Terminal Uniqueness

I think I might have gotten it wrong. Thinking back to my days in the classroom, I can see how hard I worked as a teacher to get students to see their uniqueness. No matter who it was, I wanted him or her to see that there was no one with the same gifts and talents. I celebrated every time a student claimed their one-of-a-kind nature, but I now see I should have worked just as hard to teach them the opposite lesson: despite our uniqueness, we’re all alike.

I hang out with people who recognize they have the disease of “terminal uniqueness.” No matter the situation, we can make anything all about us. The results are sometimes as hilarious as they are tragic. The magic comes when we stand back and see how similar we are to one another. The fear I have is the same fear the person across the room has; the mistake a person made is just like the one we’ve all made. Slowly, we remove the cloaks of originality and hang them on the hooks by the door and bask in the things we have in common. Everybody’s got their “stuff” (not the word I want to use) but as singular as that stuff may seem, it’s not. Learning this changes everything.

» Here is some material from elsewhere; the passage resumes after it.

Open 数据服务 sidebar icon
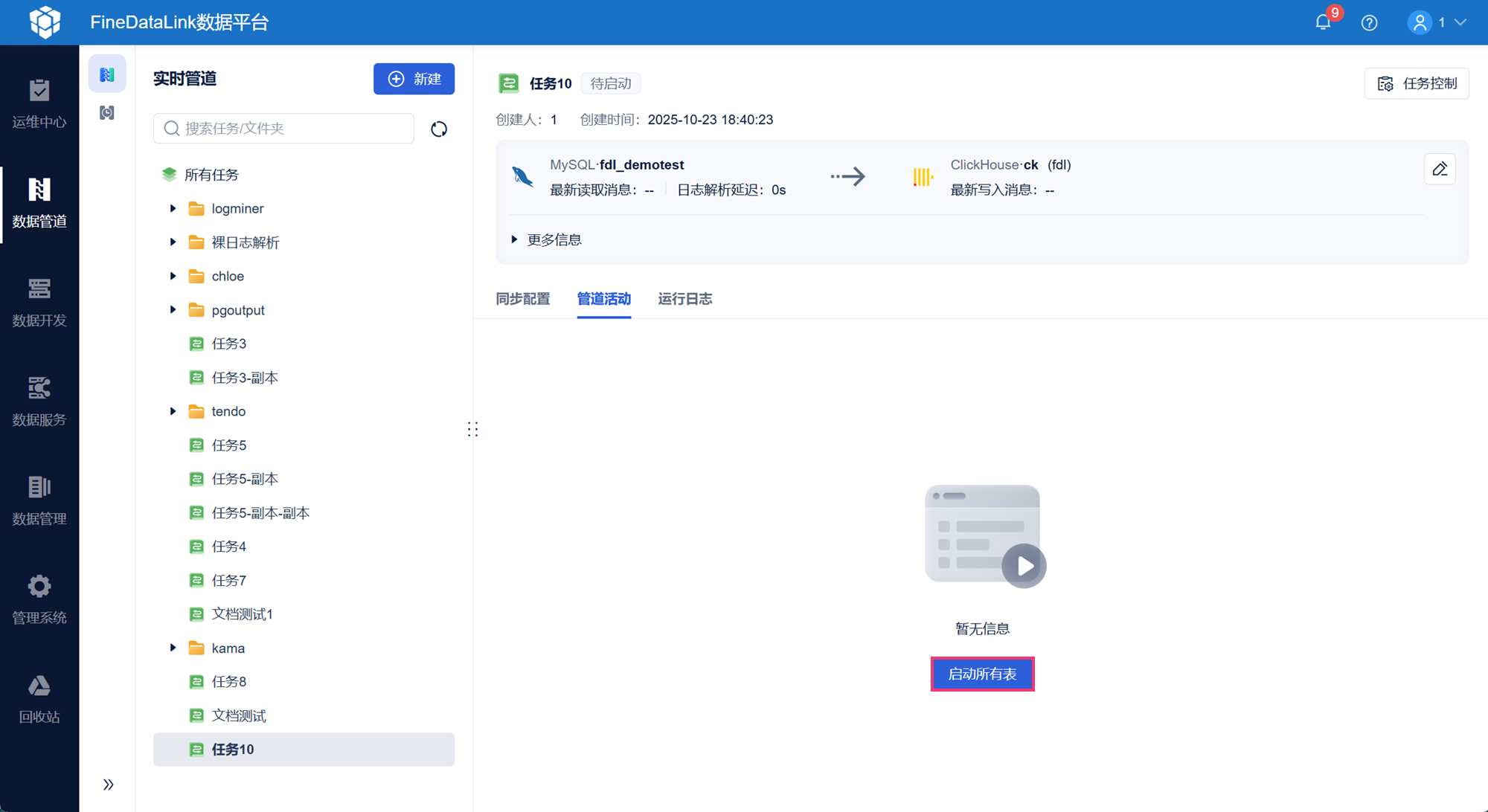Viewport: 1488px width, 812px height. pyautogui.click(x=39, y=402)
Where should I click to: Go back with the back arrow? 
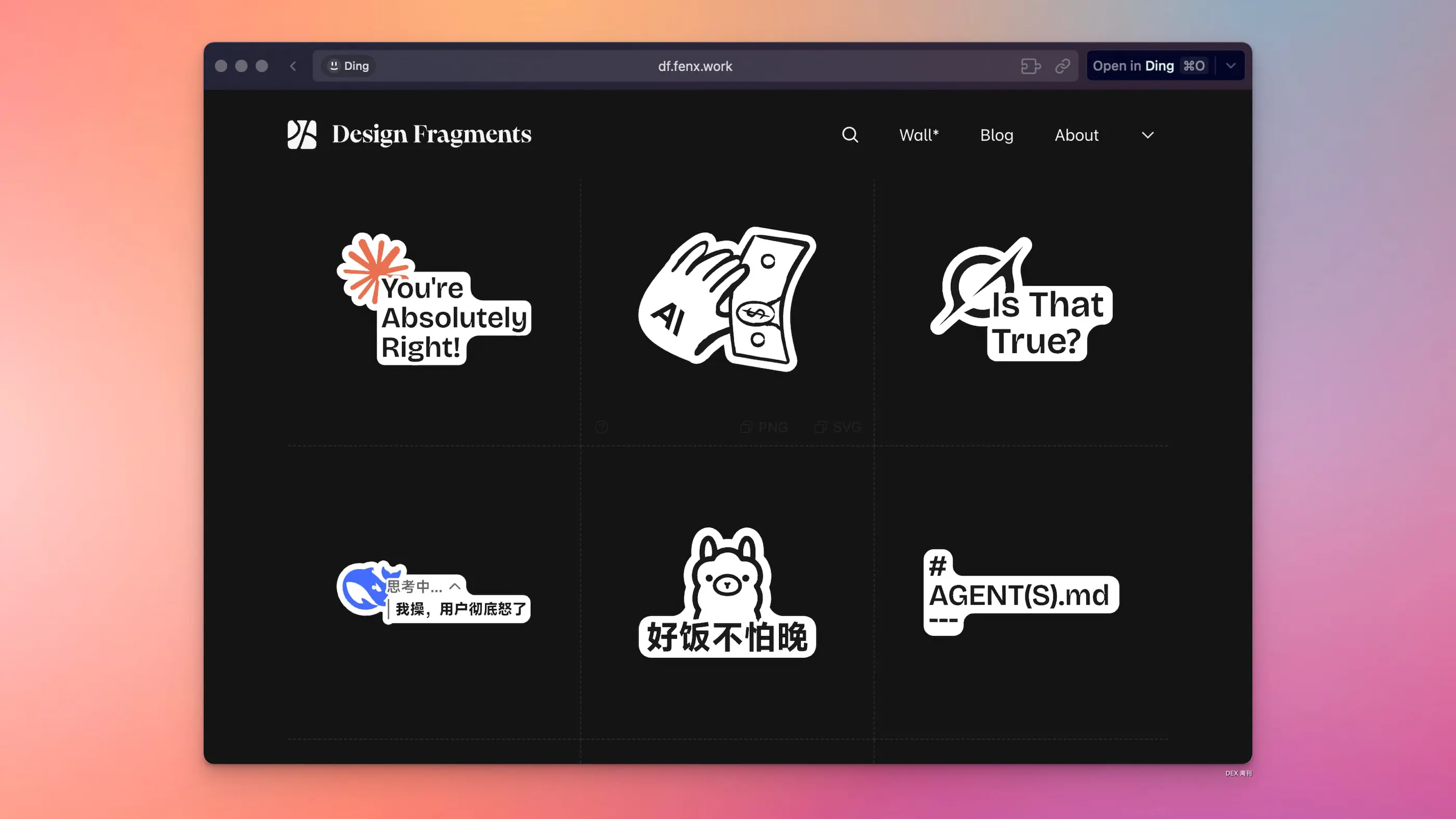click(x=293, y=66)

In the bible, it says we are marvelously made, and we are. Out of the clay, each of us was created as a one-of-a-kind work of art, but we were made out of the same clay. We’ve lived lives that, on the surface, look different, but if we have eyes to see and ears to hear, we can learn that we are, beneath the surface, alike. In a world that only looks for what separates or divides us, finding what unites us seems refreshingly new. One might even say, divine.